Stored items:
________________________

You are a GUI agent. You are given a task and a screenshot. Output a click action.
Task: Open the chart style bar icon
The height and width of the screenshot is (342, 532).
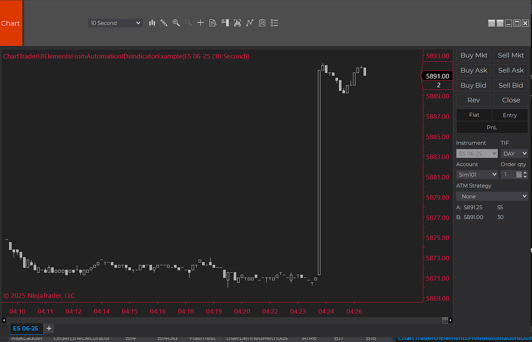(152, 23)
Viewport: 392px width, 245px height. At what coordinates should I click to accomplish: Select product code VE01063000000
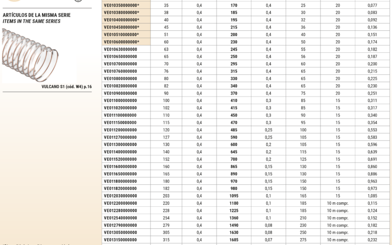pyautogui.click(x=120, y=49)
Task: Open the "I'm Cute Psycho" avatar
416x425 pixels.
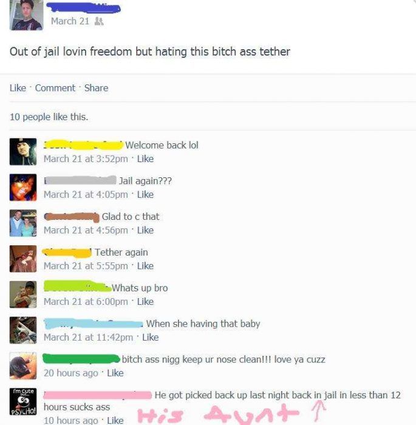Action: [x=23, y=401]
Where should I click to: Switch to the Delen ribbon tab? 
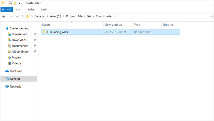31,9
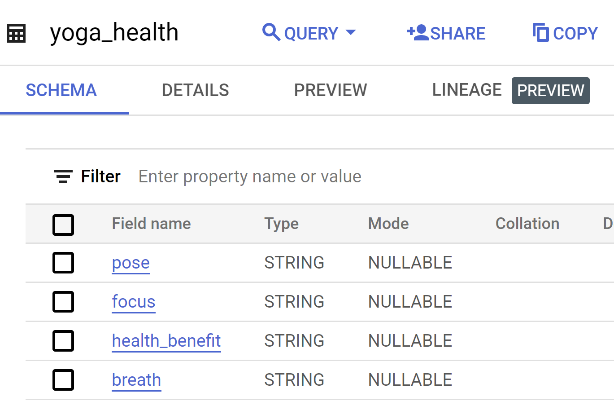Image resolution: width=614 pixels, height=410 pixels.
Task: Switch to the Details tab
Action: [x=195, y=90]
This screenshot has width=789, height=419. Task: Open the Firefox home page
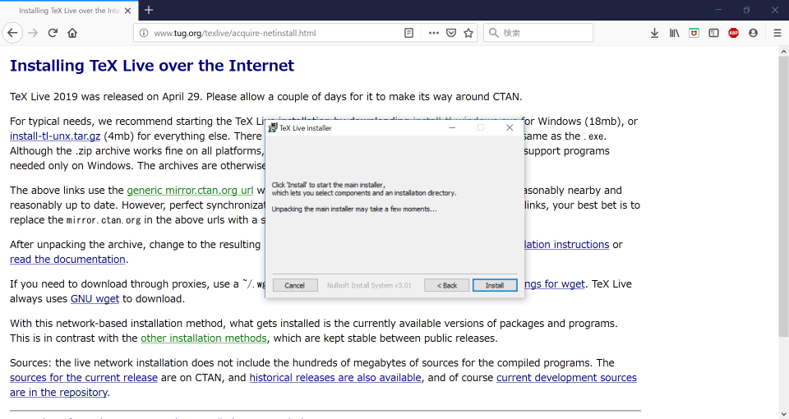[x=72, y=33]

________________________

__Required work__: Your output should be exactly the lines of the records above from the one with "Viewport: 392px width, 245px" through the last, both ends included, with pictures excluded.

__The completed task__:
Viewport: 392px width, 245px height. At what coordinates should I click to accomplish: Select product code VE01063000000
pyautogui.click(x=120, y=49)
Task: Open the "I'm Cute Psycho" avatar
416x425 pixels.
Action: [x=23, y=401]
Where should I click to: Switch to the Delen ribbon tab? 
31,9
Image resolution: width=614 pixels, height=410 pixels.
Task: Switch to the Details tab
Action: [x=195, y=90]
This screenshot has width=789, height=419. Task: Open the Firefox home page
[x=72, y=33]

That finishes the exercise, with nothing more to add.